Liners are a thin material used between a baby’s bottom and the diaper itself. Most liners are used to keep stool away from diapers for easy clean up or to protect your diapers while you use a non-CD safe diaper rash cream. Many cloth diaper businesses carry flushable biodegradable liners which are the perect fit for this purchase. As an alternative you can use cloth wipes to keep costs down and still keep natural soft fabrics against your baby’s skin.
  • Fleece liners are thicker than their paper counterparts and are great for keeping the baby’s bottom dry. Fleece has the ability to allow the urine to pass through and not penetrate back through.
Pre-folds diapers are rectangular shaped diapers that are divided lengthwise in 3 sections. It is essentially a flat diaper that has been folded and sewn so the center strip is thicker than the sides. The outer sections usually have a thickness of 4 layers while the middle section can have 6 or 8 layers. This gives pre-folds absorbency where it is needed most, in the middle. You will often see prefolds defined as 4-6-4, 4-8-4 or more rarely 2-4-2. These numbers refer to the layers of cloth in each section from left to right. Pre-folds can be one of the cheapest alternative in diapers. They can be enclosed in a velcro or snap fastened cover or they can be pinned with safety pins, a snappi, or boingo clips and then covered.
Pocket Diapers are two piece diapering system with a layer of fleece (or suedecloth) that makes up the inner portion of fabric and a waterproof layer (PUL) that makes up the outermost portion. An absorbent material (called an insert) is placed inside of the two pieces making the whole system act as an all in one system that keeps babies dry. The insert typically agitates out in the wash making it an easy to clean diapering choice. Unlike an AI2 shell, a pocket diaper can only be used once before it needs washing.
One Size Diapers have added snaps to provide a flexible fit typically from newborn through toddlerhood. The snaps are located just below the fasteners with tops and bottoms lined up vertically. This allows you to adjust the size of a diaper as the baby grows.
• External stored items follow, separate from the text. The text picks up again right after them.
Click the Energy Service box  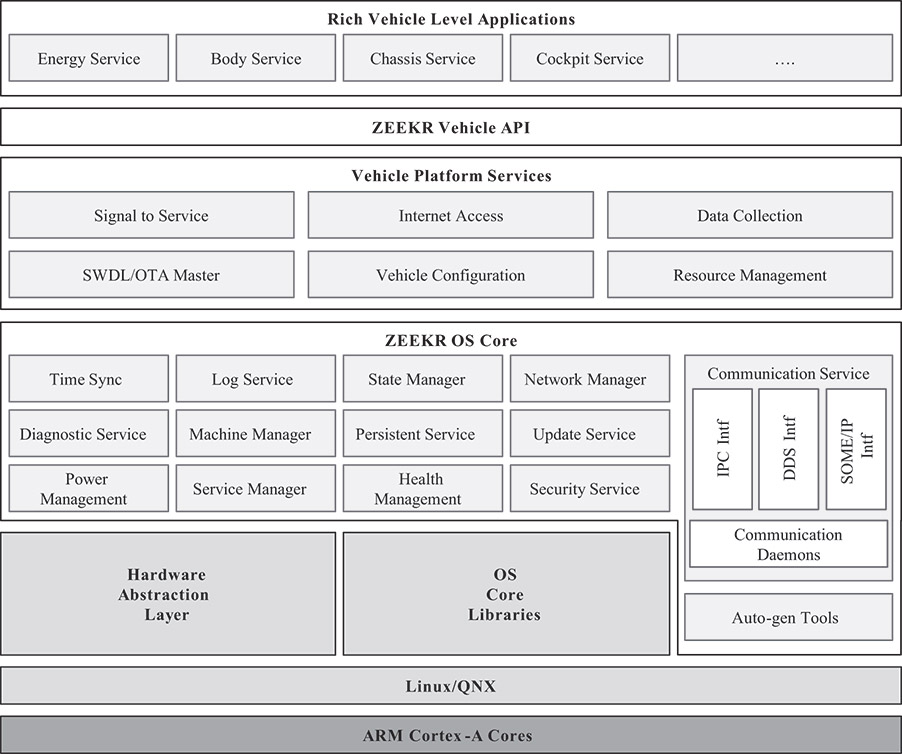(89, 59)
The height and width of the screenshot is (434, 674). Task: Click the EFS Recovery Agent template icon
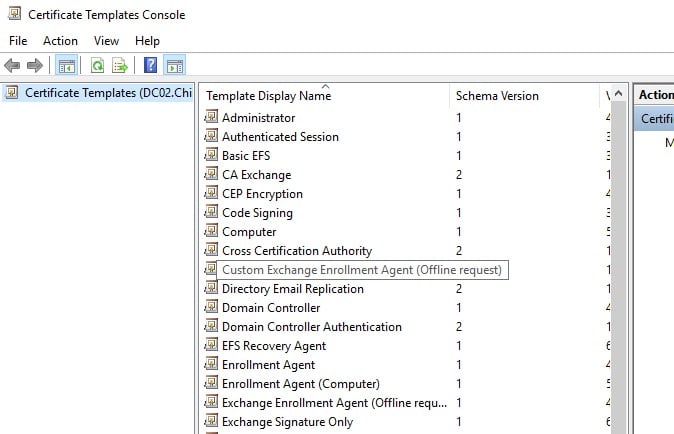pos(211,345)
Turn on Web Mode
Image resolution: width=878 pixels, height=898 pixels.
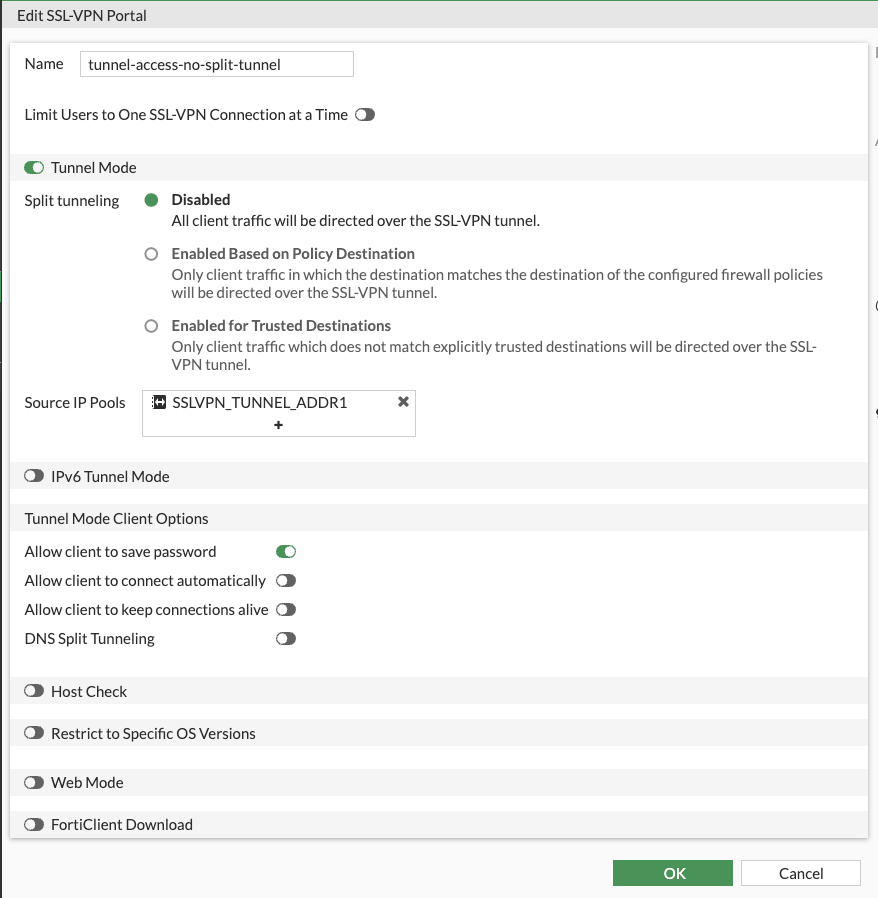pyautogui.click(x=34, y=783)
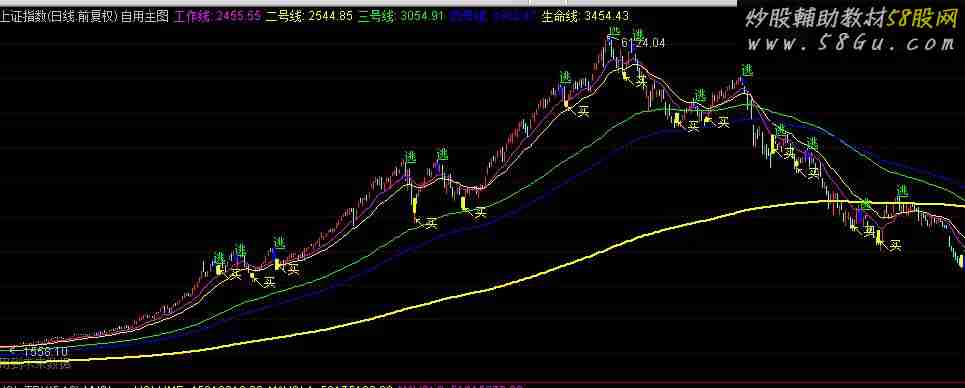Click the 上证指数 chart title text
Viewport: 965px width, 388px height.
[x=23, y=17]
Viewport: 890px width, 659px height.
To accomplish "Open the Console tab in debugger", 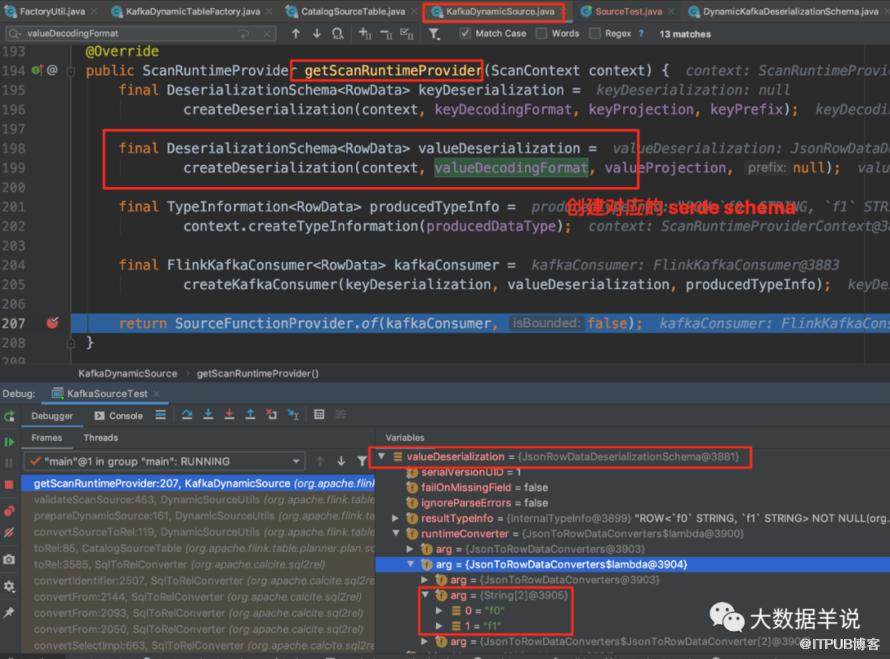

This feature allows you to purchase fewer sizes than the regular sized diapers. While the regulars may come in 4 different sizes, One Size come in one or two sizes.

Fabrics

Bamboo
Cotton is
Hemp is a fiber made from the inner bark of the hemp plant. It it is durable, absorbent, and has natural anti-microbial properties. It has been the root of stinky diapers for some mamas.
Microfiber
Sherpa is knit terry fabric, just like a baby towel, that has been brushed and washed to raise the fibers and give a fluffy super soft feel. Many loops of the terry remain, and absorbency is not compromised. Generally the Sherpa Terry that is used in diapers has a high cotton content, and a small polyester content. Sherpa terry that is 75% cotton and 25% polyester, to 80% cotton and 20% polyester is most commonly used in diapers. The cotton content is found in the loops of the fabric, while the polyester content is found in the backing and lends durability to the finished product. Sherpa is absorbent but is also fairly bulky and is used less frequently in cloth diapers than in the past.

Other Cloth Diapering Terms

Aplix or hook and loop – another term for generic Velcro
compression leaks can happen when the absorbent material of the diaper is fully saturated and will soak through the diaper cover while baby is sitting in a carseat or other seat.
Soakers can refer to two different things. The soaker is the absorbent, middle layer of the diaper. Often this layer is made of a different fabric than the rest of the diaper, one that is more absorbent. Soaker is also use in reference to wool or fleece pull on style diaper covers.